There was a subsequent viewing by Byars of the two appellants at a state court arraignment at the Queens County Criminal Courthouse on December 2, 1970. This was a “show-up” in the usual sense, 3 since, while Byars sat in the courtroom for about 45 minutes and saw several other black defendants before Counts and Elam were brought in, he did know that they were coming in. Although he didn’t know their names he “immediately recognized” them. Because a United States warrant for the arrest of appellants had been issued the day before (December 1, 1970) by a magistrate in the District Court for the Eastern District of New York, appellants contend this case falls within our recent United States ex rel. Robinson v. Zelker, 468 F.2d 159 (2d Cir., 1972), holding that issuance of a warrant of arrest under New York state practice after information laid before a magistrate was an initiation of “adversary judicial proceedings” within Kirby v. Illinois, 406 U.S. 682, 92 S.Ct. 1877, 32 L.Ed.2d 411 (1972).

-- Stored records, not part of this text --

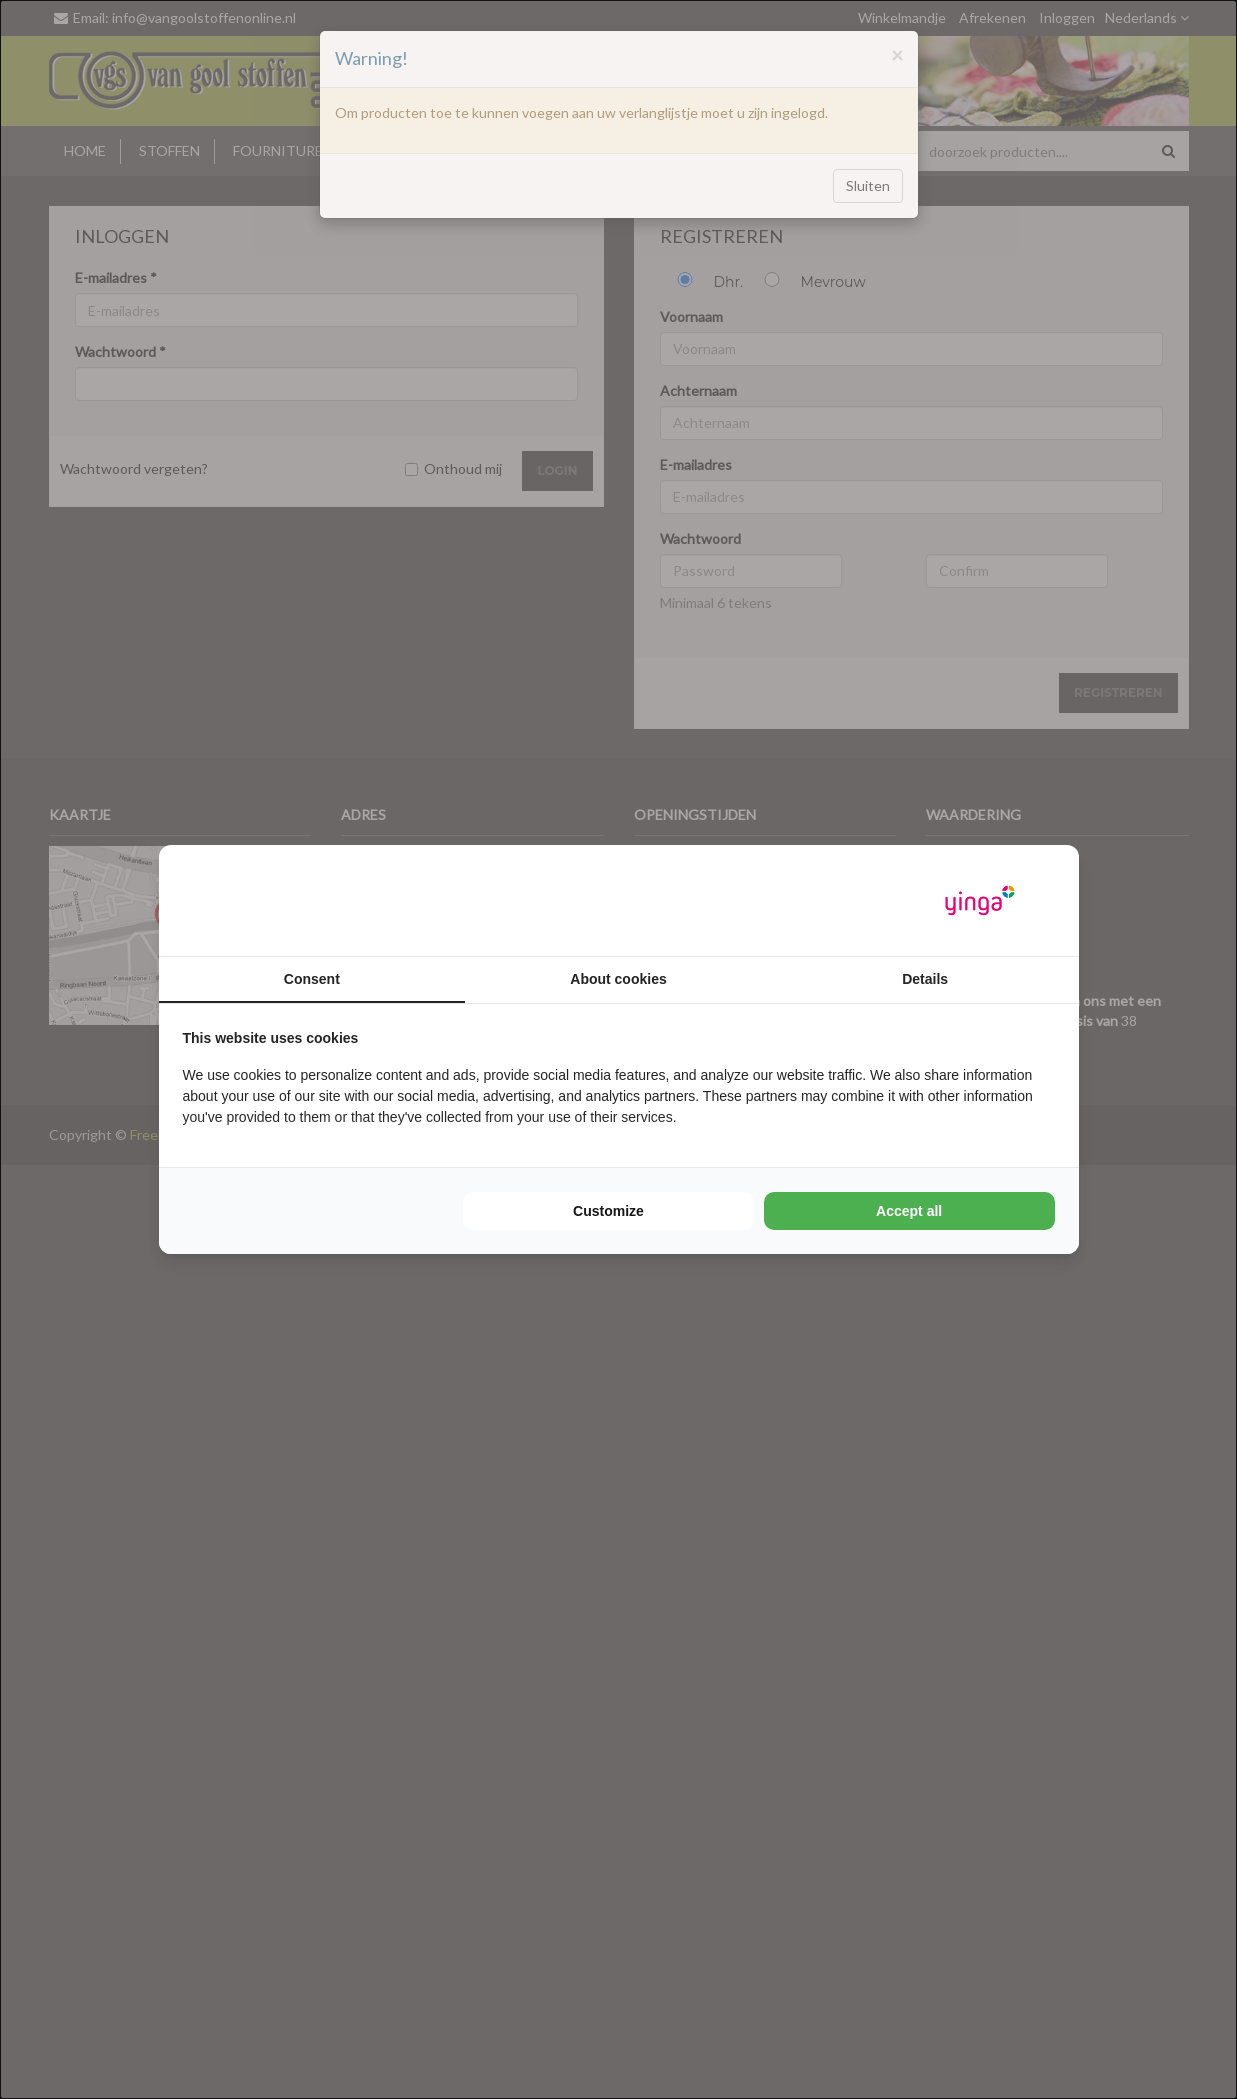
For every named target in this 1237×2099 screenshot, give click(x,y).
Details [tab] (925, 979)
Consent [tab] (312, 979)
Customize (608, 1211)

There is no reason here for us to reach the question whether the issuance of a federal arrest warrant may be likened to that of a New York state one, 4 for there was ample evidence of independent source of positive identification at the pre-trial suppression hearing. Appellants’ argument that because something was sprayed into Byars’ face he could not identify them overlooks his testimony that he could see them “clearly,” and that, at least as to Elam, Byars’ identification was positive. See generally N. Sobel, Eye-Witness Identification 128-38 (1972).